Case ID: njl_62/html/0088-01.html
Source: Caselaw Access Project
Author: {"author": "Gummere, J.", "license": "Public Domain", "url": "https://static.case.law/"}
Date Created: 2024-08-24T03:29:51.129683

THE OCEAN GROVE, &c., ASSOCIATION v. SOPHIE W. BERTHALL.
    Submitted March 28, 1898
    Decided June 13, 1898.
    Where a forfeiture of demised premises has been incurred by the tenant, the landlord cannot enforce it against such portion thereof as he desires to retake into his possession and waive it as to the rest of the premises.
    On error to the Monmouth Circuit Court. .
    Before Justices Lippincott, Gummere and Ludlow.
    For the plaintiff in error, Samuel A. Patterson and Joseph Ooult.
    
    For the defendant in error, Hawldns & Durand.
    
   The opinion of the court was delivered by

Gummere, J.

This is an action of ejectment. The defendant, in the year 1874, leased from the Ocean Grove Association a lot fronting on Heck avenue and numbered 592 on the official map of Ocean Grove. The lease was for a term of ninety-nine years, with the privilege of renewal. At the time of the execution of the lease the exterior lines of Heck avenue, instead of being parallel, spread out like the partly-opened legs of a pair of compasses. Afterward, the association, at the request of a majority of the lessees of lots along the said avenue, by a resolution passed for the purpose, straightened its lines so as to make it the same width from end to end, and surrendered to the said lessees the exclusive occupation of the lands lying in front of their respective lots which had been thrown out of the street by the straightening of its lines. The resolution, however, restricted the lessees from erecting any building or structure of any kind upon said land or from using it except for the purpose of a lawn or flower plot. The association retained their ownership in the thrown-out land to the same extent that it existed prior to the change in the street lines, and reserved to themselves the right to again subject the land or any part thereof to public use as a highway if they, should deem it necessary.

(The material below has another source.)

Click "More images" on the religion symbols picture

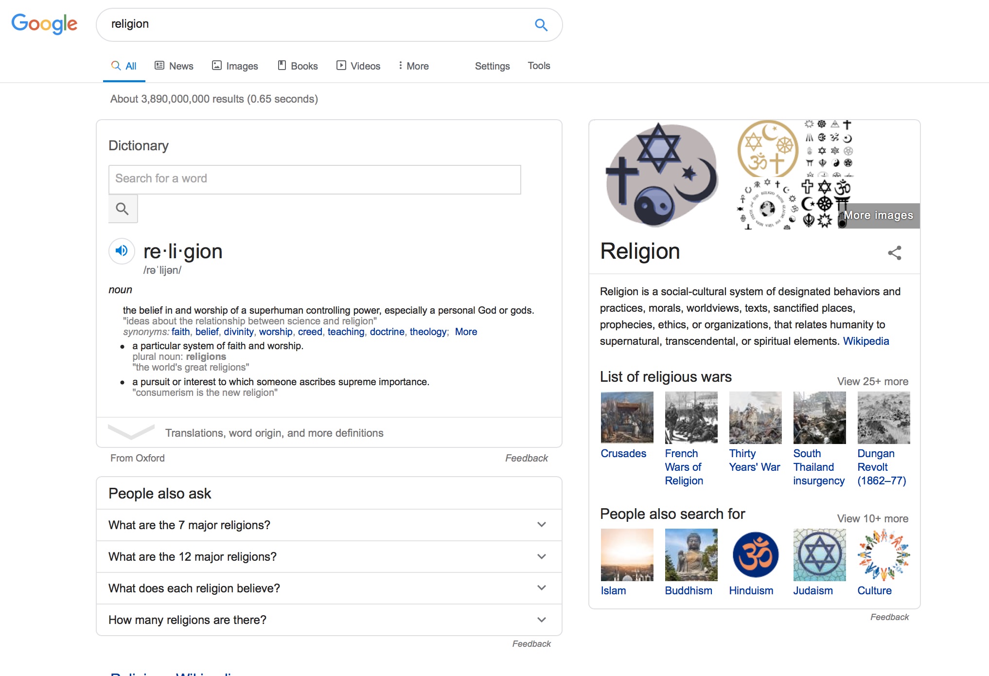878,215
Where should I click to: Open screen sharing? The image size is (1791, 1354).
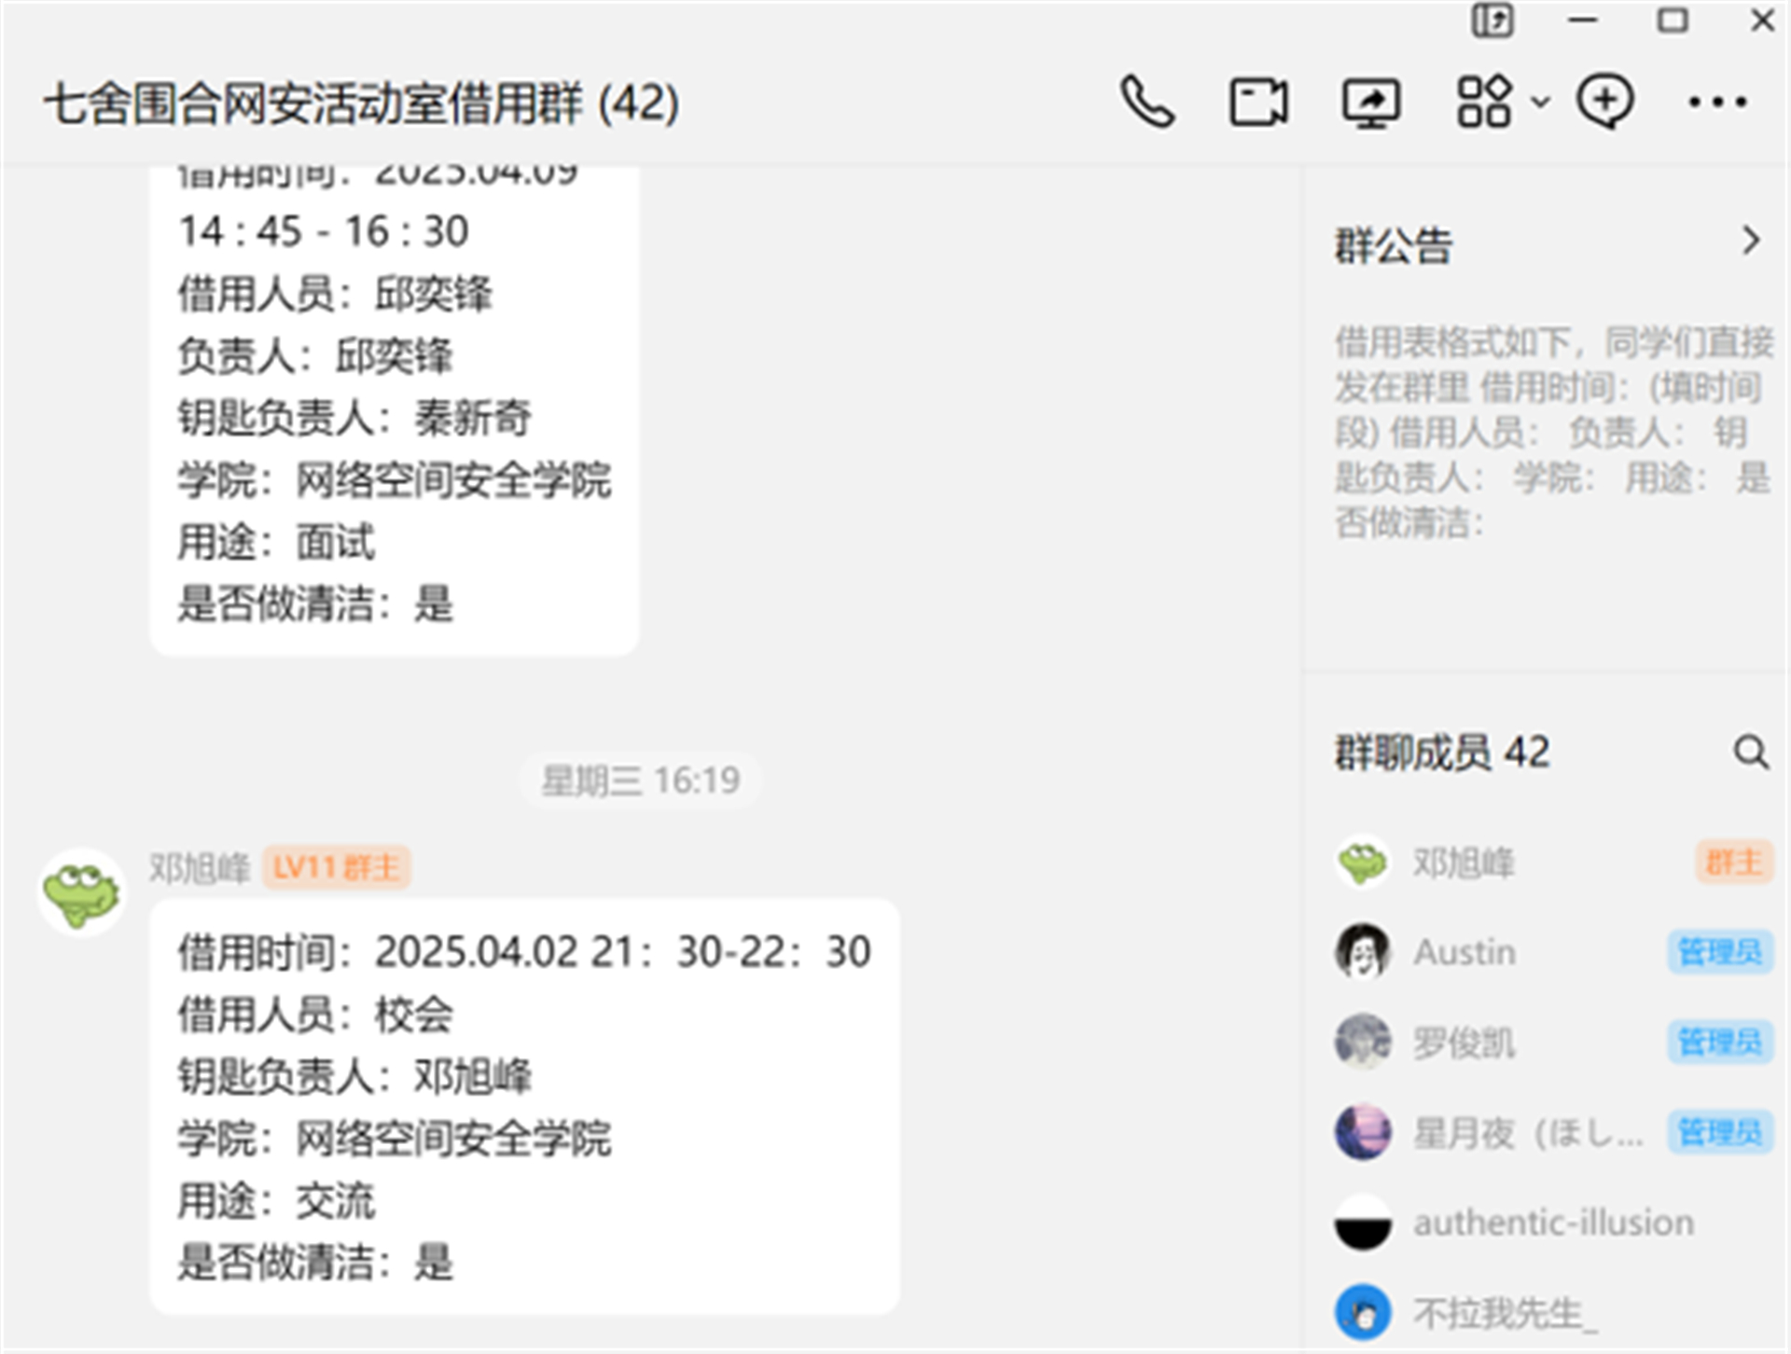tap(1369, 104)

Shortly after the surrender of possession to the defendant of that portion of the thrown-out strip of land which lay in front of her lot, she erected thereon a porch to her house, whereupon the association brought this action to recover possession of so much of the land as was covered by the porch, claiming that their right to do so became fixed by the violation of the restriction contained in their resolution.

On the trial at the Circuit the presiding judge held that under the facts above recited the plaintiff could not maintain ejectment. I concur in that view. By the lease to the defendant she took not only the land lying within the four corners of her lot as delineated upon the map of the association, but also, as a part of her lot, the land lying in front of it to the middle line of the street, subject, of course, to the publio easement of travel over the sainé. Salter v. Jonas, 10 Vroom 469. And when the public easement over any portion of the land lying within the street lines was terminated, she was entitled, under her lease, to the exclusive occupation of such portion.

Whether or not the association, upon vacating a portion of the street, thereby destroying the public easement to which a part of the defendant’s lot had been theretofore subjected, could impose restrictions as to the user thereof which would be binding upon the defendant, it is not necessary to stop to consider. Conceding that they had a right to do so, and that the failure of the defendant to observe such restrictions operated to work a forfeiture of her estate in the demised premises (which is doubtful, to say the least), it is perfectly manifest that the association could not select out from the demised premises such portion thereof, large or small, as it saw fit and enforce the forfeiture so far as that parcel is concerned against their lessee, compelling her at the same time to retain the remaining portion thereof whether she desired to do so or not. They must either enforce the forfeiture against the whole of the demised premises or they must waive it altogether.

The judgment of the Circuit Court should be affirmed.